→ DATASET ENTRIES:

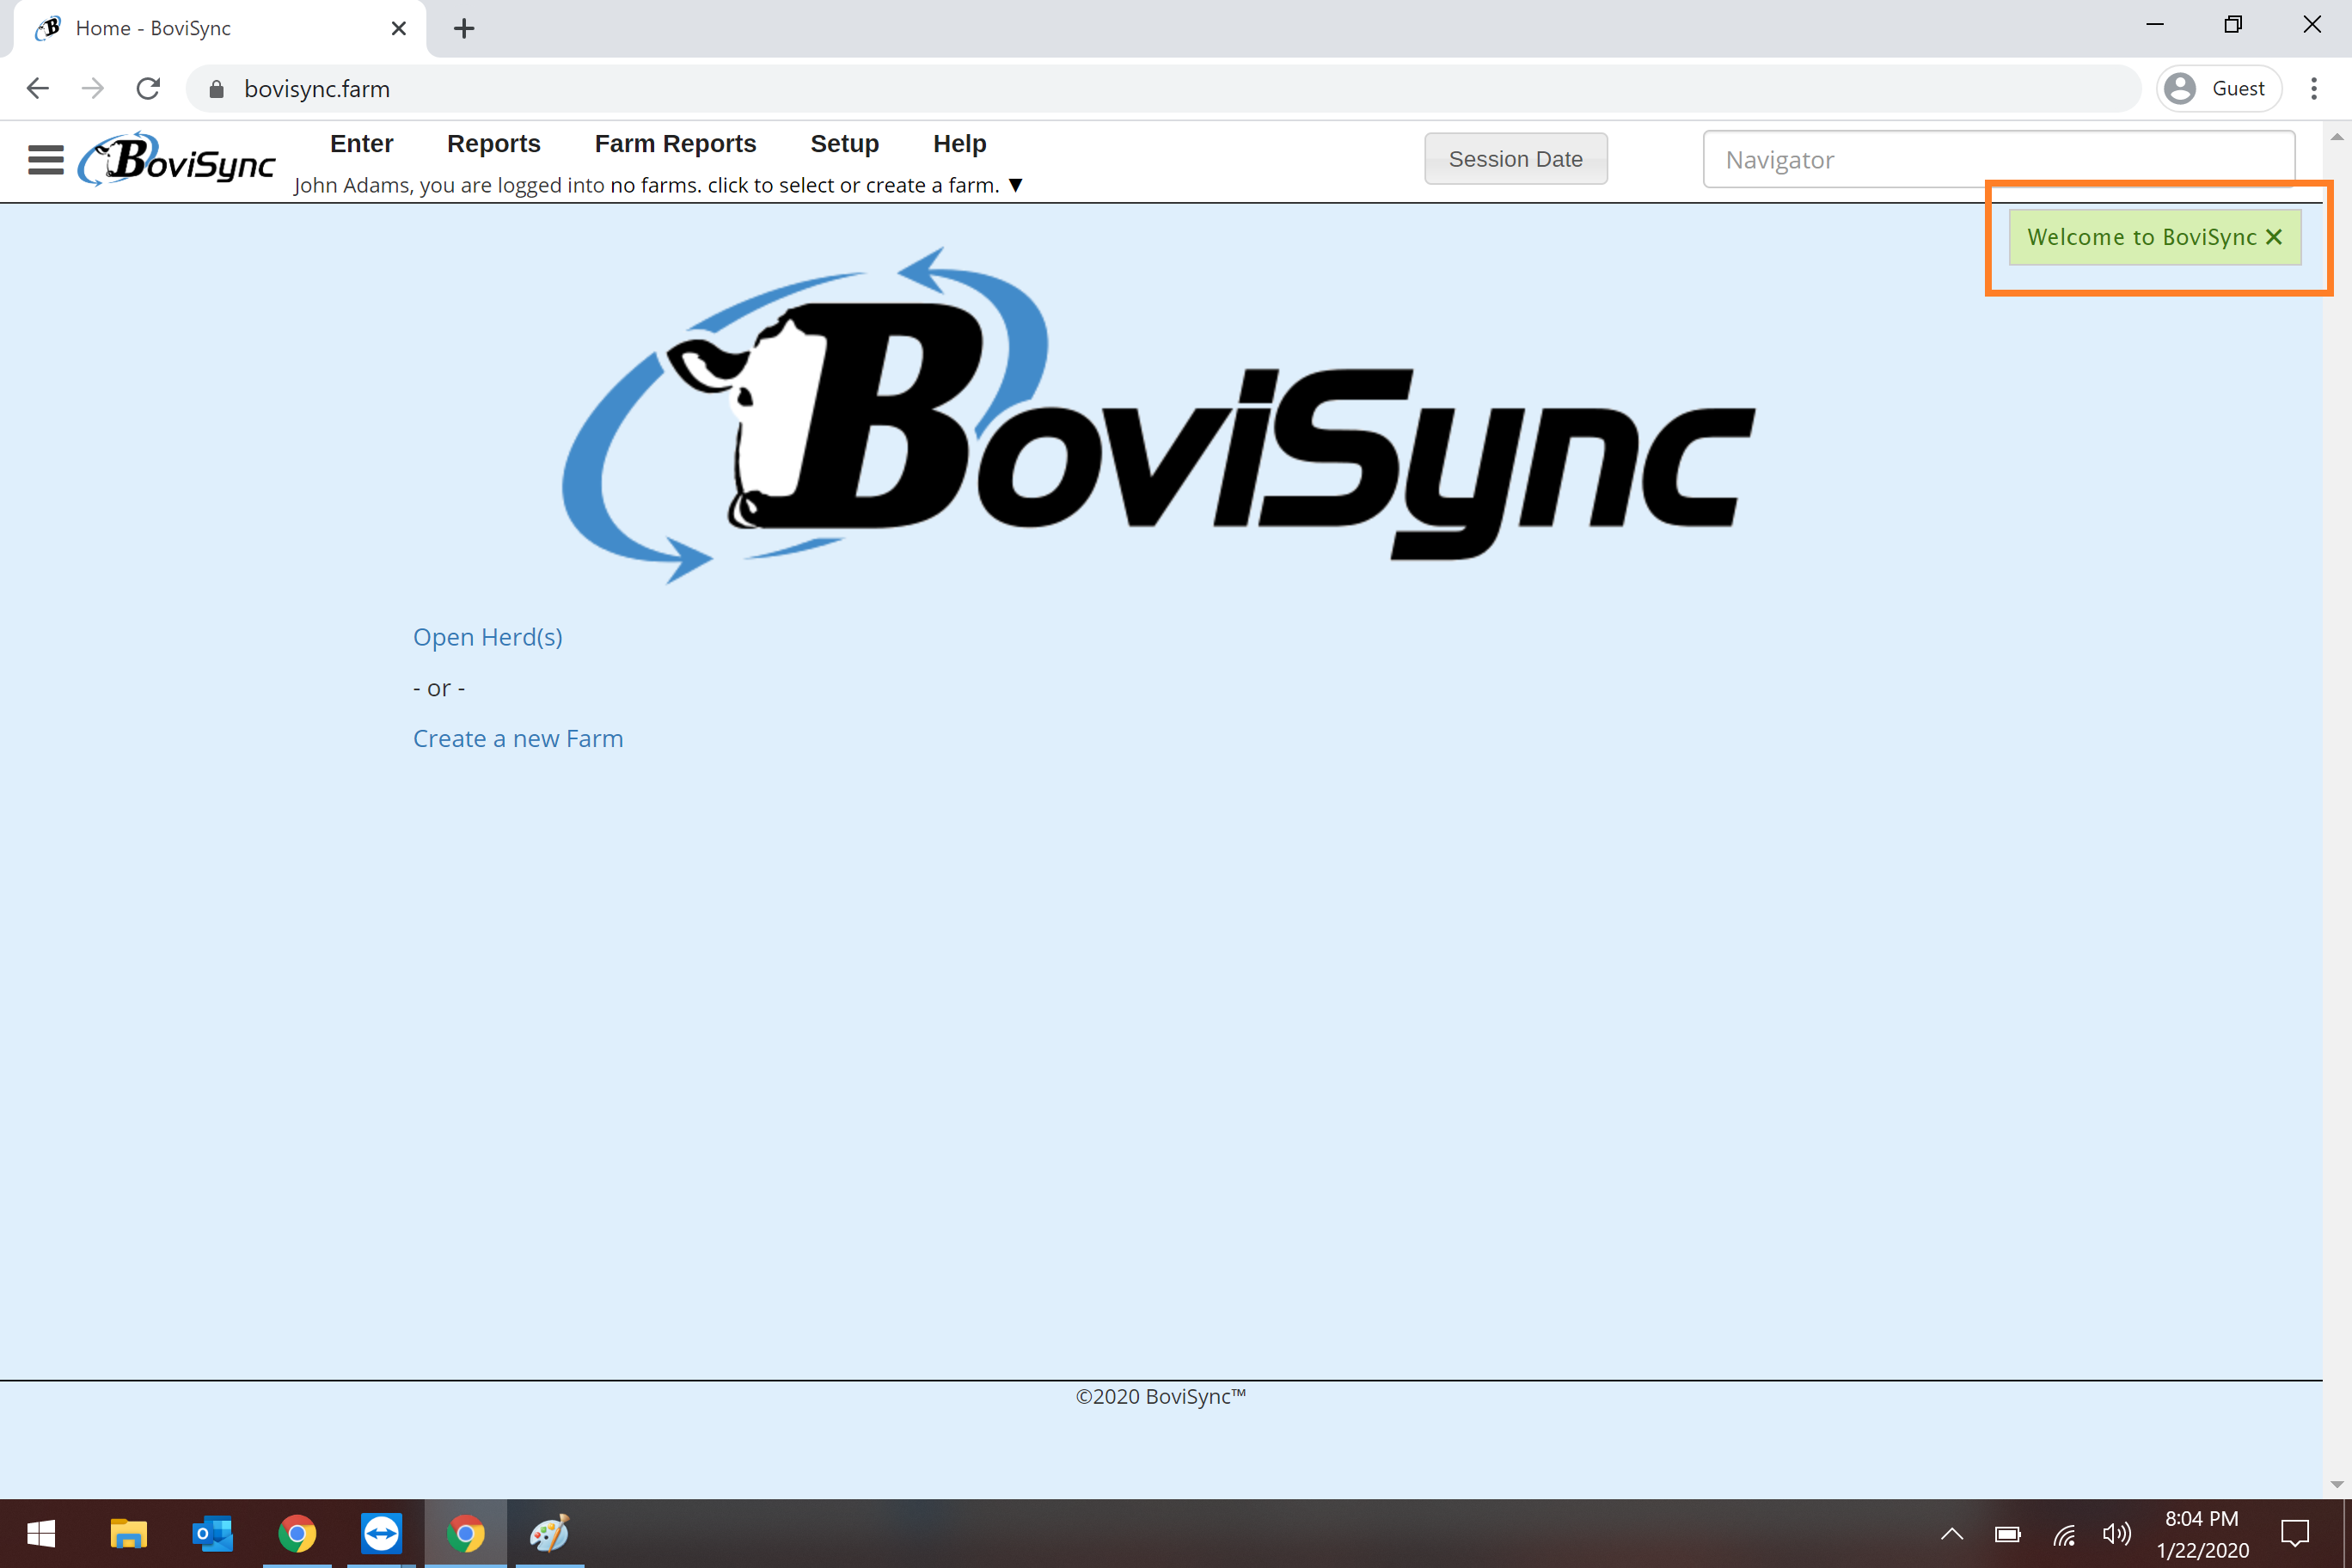Screen dimensions: 2352x1568
Task: Expand farm selection dropdown arrow
Action: pos(1015,185)
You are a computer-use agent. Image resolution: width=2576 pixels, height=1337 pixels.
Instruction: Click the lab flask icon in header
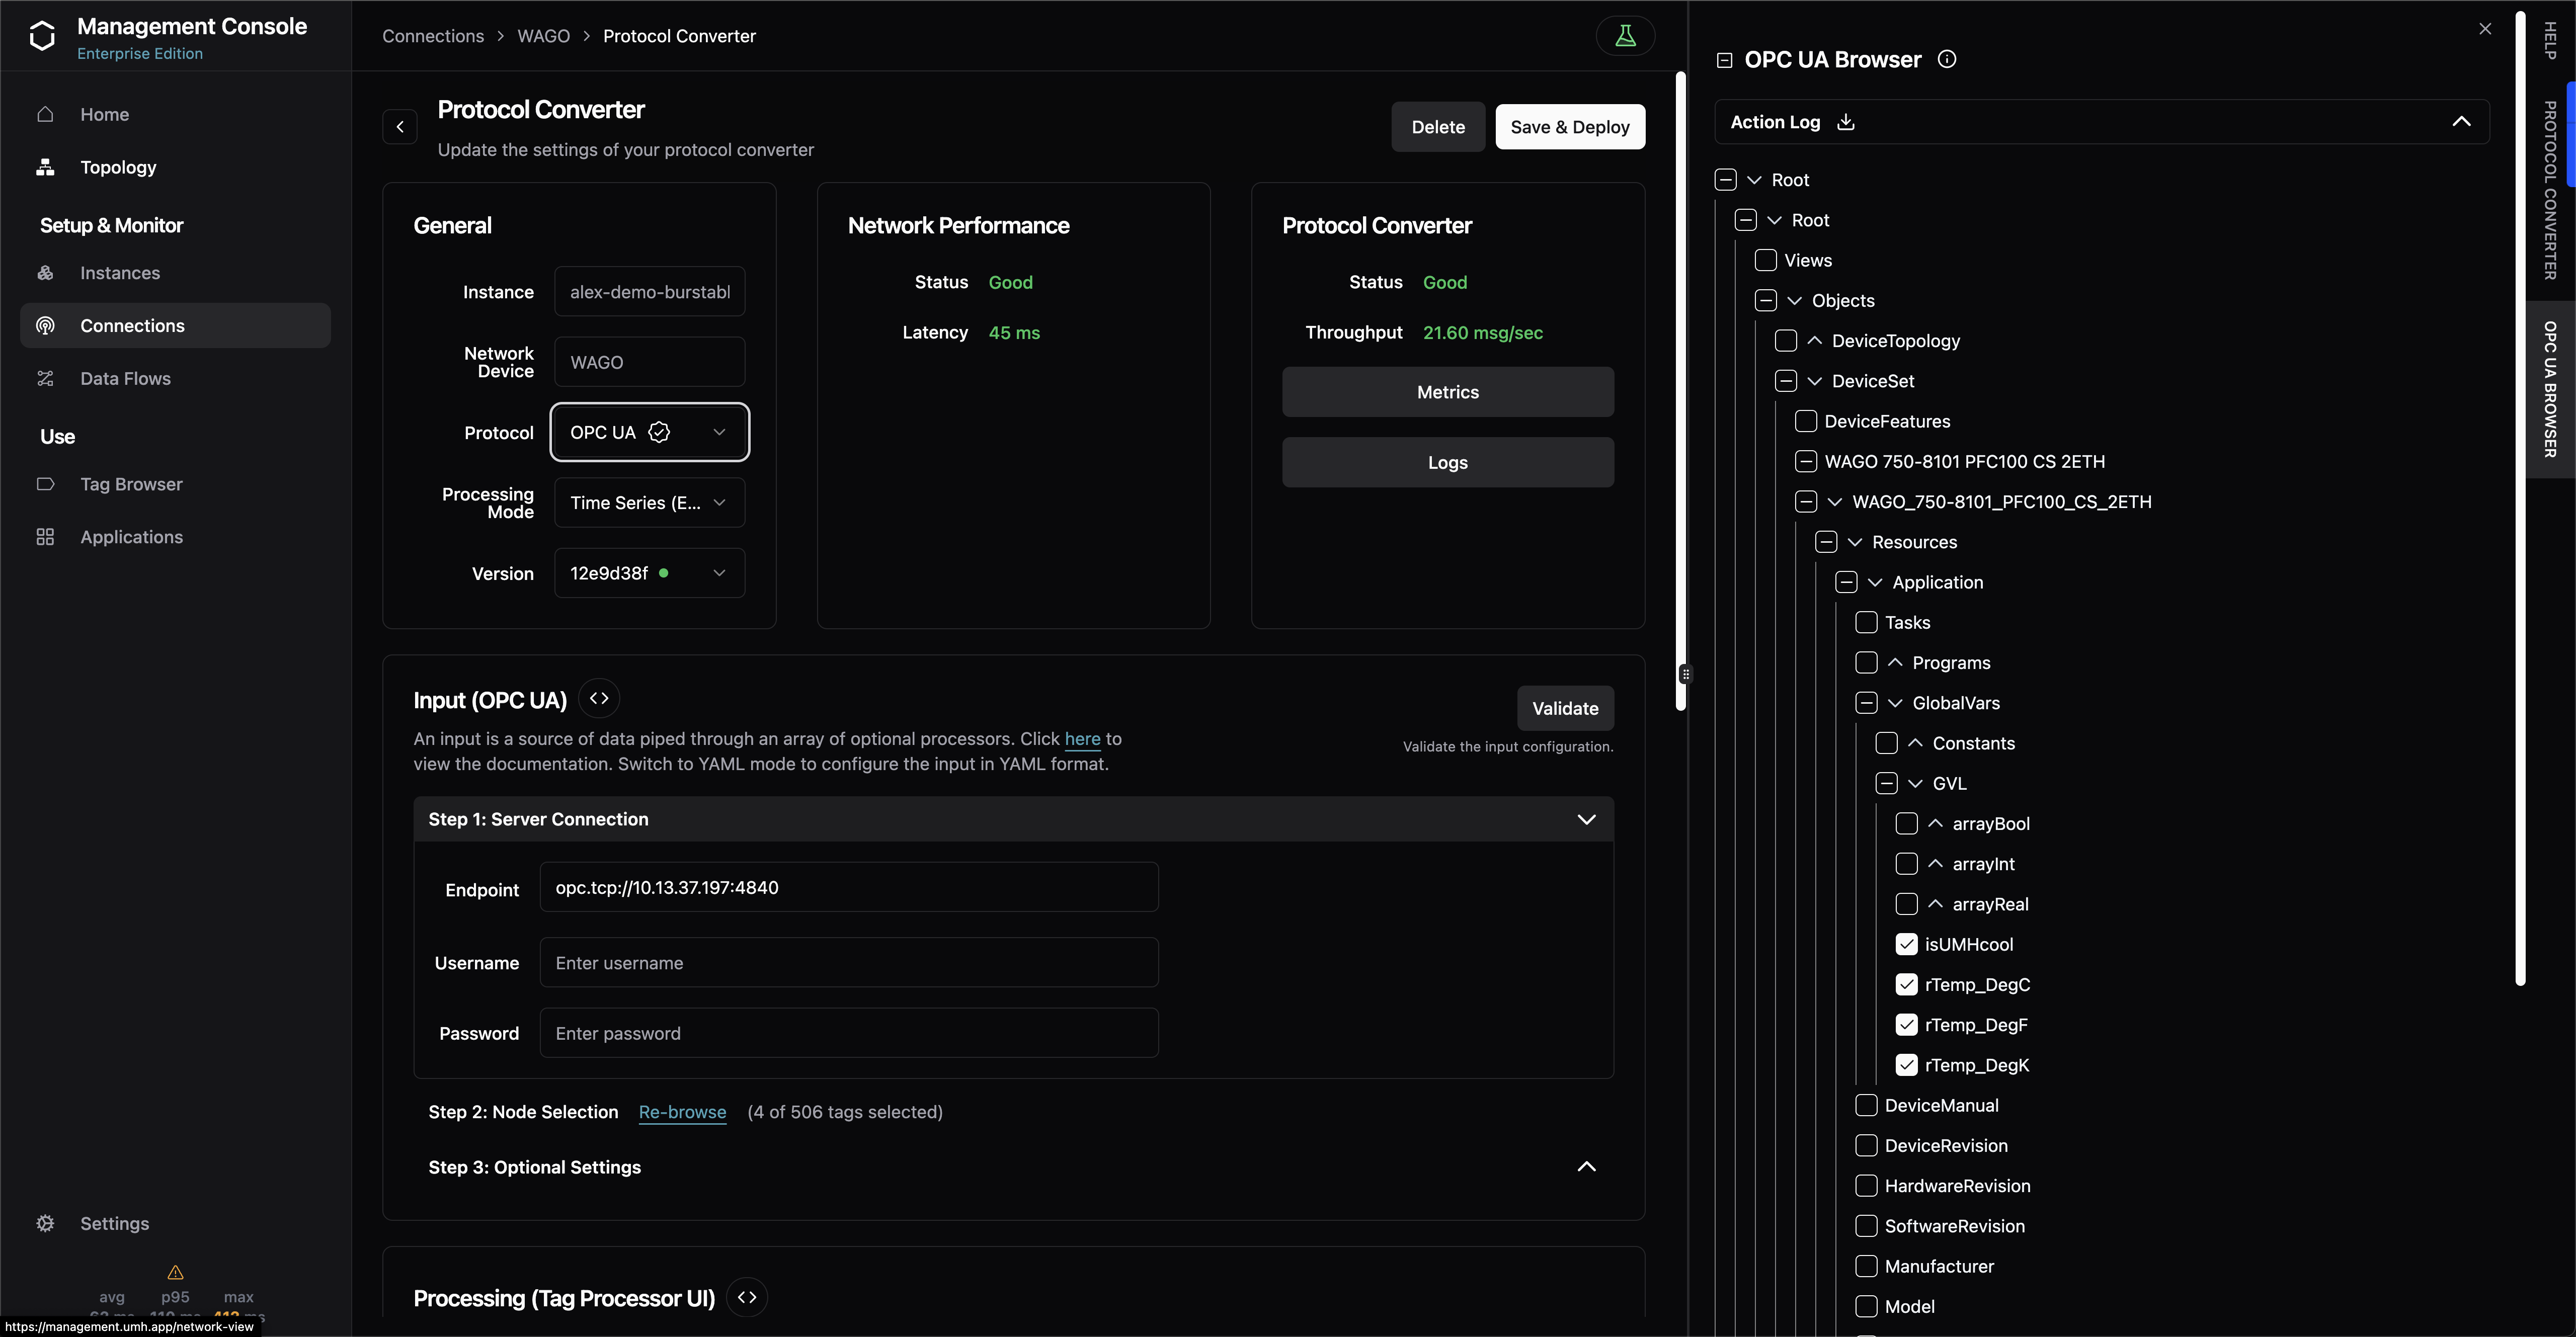[x=1625, y=36]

→ PROBLEM TO SOLVE:
Exactly the lines from the one that contains "You are a computer-use" through the last line of the records should be set down, and the pictures should be dropped.

→ FINAL ANSWER:
You are a computer-use agent. Image resolution: width=2576 pixels, height=1337 pixels.
Instruction: Click the lab flask icon in header
[x=1625, y=36]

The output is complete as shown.